Unconventional-Asset-Development Work Flow in the Eagle Ford Shale

Carpenter, Chris (JPT Technology Editor)

OnePetro 

This article, written by JPT Technology Editor Chris Carpenter, contains highlights of paper SPE 168973, "Unconventional-Asset-Development Work Flow in the Eagle Ford Shale," by David Cook, Kirsty Downing, Sebastian Bayer, Hunter Watkins, Vanon Sun Chee Fore, Marcus Stansberry, Saurabh Saksena, and Doug Peck, BHP Billiton Petroleum, prepared for the 2014 SPE Unconventional Resources Conference - USA, The Woodlands, Texas, USA, 1-3 April. The paper has not been peer reviewed.

Development of the Eagle Ford shale typically consists of horizontal wells stimulated with multiple hydraulic-fracture stages. This paper presents a pragmatic integrated work flow used to optimize development and guide critical development decisions in the Black Hawk field. Geoscientists and reservoir and completion engineers worked collaboratively to identify optimal completion designs and well spacings for development focus areas. Multiple simplistic simulation models were history matched to existing production wells.

Introduction

In 2008, the operator drilled several successful wells in the Hawkville field of what would become the Eagle Ford shale play. Early results led to substantial land acquisition. The Eagle Ford, while continuous over wide sections, varies substantially in terms of fluid and rock properties. Fig. 1 shows a cross section for an arbitrary line through Black Hawk and Hawkville to the Maverick basin, showing the relative changes in thickness and Young’s modulus.
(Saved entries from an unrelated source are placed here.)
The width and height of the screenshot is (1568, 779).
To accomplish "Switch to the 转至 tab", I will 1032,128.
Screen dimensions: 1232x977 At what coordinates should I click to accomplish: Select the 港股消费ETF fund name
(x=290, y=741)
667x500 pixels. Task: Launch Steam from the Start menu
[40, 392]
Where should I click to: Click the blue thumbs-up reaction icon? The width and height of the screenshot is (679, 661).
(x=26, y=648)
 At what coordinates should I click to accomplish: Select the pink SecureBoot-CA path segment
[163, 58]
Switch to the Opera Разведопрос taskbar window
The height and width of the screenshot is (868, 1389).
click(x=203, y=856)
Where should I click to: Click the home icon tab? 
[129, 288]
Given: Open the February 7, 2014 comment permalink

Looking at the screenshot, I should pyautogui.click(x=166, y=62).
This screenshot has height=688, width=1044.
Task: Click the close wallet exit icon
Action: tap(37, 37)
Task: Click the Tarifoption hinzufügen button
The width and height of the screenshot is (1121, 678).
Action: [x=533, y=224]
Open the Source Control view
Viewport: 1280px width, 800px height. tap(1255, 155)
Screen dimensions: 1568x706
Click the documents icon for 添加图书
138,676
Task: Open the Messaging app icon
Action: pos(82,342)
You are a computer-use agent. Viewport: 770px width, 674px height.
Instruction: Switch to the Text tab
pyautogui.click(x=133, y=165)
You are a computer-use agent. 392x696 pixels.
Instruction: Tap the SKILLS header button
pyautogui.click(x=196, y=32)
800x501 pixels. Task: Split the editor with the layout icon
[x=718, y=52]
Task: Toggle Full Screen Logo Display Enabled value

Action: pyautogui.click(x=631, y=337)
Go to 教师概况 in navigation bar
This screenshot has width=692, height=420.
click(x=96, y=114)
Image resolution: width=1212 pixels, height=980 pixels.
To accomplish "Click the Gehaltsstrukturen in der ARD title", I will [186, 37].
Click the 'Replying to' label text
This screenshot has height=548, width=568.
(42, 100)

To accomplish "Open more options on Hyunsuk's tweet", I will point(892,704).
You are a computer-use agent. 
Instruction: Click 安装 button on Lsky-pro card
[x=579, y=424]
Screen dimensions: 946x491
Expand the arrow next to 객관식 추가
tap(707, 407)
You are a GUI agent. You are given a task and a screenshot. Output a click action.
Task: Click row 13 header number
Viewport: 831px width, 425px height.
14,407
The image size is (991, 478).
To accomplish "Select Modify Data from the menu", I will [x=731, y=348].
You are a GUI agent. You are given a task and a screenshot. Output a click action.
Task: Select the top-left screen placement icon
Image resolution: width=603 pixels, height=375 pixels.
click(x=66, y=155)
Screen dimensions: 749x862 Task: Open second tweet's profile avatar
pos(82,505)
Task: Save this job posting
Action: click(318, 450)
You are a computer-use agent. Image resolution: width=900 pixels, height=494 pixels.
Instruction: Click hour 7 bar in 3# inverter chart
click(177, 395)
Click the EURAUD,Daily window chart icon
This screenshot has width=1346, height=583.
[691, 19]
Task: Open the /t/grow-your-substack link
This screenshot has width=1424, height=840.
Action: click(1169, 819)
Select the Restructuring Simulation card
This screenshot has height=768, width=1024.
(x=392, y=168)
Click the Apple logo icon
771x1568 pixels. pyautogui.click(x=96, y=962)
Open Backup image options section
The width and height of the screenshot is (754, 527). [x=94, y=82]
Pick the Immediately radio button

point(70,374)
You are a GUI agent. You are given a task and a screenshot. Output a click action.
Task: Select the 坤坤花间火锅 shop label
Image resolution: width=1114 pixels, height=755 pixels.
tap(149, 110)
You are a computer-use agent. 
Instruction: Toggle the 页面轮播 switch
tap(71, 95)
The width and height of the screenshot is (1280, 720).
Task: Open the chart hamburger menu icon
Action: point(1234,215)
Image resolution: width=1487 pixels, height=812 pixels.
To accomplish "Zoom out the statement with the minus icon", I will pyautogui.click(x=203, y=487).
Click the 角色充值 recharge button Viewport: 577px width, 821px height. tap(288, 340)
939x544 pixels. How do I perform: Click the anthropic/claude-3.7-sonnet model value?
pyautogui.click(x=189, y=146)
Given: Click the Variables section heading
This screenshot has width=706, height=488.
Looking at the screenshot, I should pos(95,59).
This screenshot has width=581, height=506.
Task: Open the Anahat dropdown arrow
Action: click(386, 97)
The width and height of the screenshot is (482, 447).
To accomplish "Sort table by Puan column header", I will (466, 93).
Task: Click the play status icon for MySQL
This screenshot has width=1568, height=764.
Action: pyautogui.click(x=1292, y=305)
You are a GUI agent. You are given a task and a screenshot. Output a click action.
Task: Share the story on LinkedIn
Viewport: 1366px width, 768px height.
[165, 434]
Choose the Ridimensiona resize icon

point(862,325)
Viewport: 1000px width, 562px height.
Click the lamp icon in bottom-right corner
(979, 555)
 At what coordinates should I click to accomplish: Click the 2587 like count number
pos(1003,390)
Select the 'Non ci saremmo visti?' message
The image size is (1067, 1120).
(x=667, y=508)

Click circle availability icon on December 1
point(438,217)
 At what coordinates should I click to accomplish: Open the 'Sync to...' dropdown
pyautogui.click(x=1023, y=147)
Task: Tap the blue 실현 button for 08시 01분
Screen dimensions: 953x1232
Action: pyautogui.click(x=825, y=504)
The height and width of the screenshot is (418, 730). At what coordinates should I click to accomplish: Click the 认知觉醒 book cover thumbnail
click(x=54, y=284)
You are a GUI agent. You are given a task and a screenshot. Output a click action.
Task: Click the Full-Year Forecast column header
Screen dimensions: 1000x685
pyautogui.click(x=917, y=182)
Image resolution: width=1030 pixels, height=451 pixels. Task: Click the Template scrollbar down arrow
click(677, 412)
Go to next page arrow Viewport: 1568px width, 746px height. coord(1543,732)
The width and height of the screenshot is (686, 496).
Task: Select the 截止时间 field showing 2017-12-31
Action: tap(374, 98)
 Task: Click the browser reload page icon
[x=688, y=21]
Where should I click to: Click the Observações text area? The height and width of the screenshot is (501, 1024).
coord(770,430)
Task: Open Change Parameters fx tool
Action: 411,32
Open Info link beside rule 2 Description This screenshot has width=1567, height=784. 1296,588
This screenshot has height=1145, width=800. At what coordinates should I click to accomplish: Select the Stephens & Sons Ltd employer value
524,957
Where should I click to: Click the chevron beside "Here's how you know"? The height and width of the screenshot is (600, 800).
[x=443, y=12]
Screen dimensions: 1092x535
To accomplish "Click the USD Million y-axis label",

An understanding of the characterization of shale systems for simulation has evolved rapidly. Flow contributions from natural fractures, induced fractures, and matrix rock along with the nature of the hydrocarbon deposit itself should be considered. Perhaps even more important is regional variation. In the world of conventional assets, property estimation needs to be reliable only for a small geographical area, often within one sandstone structure of a few square miles at most. This can be compared with the scale of the play in Fig. 1. For conventional reservoirs, standardized laboratory methods and years of research and trial and error have educated our approaches to well-defined best practices. In shale plays, these have not yet been fully worked through and adopted by consensus, often leaving the owner of the asset as the arbiter of methodology.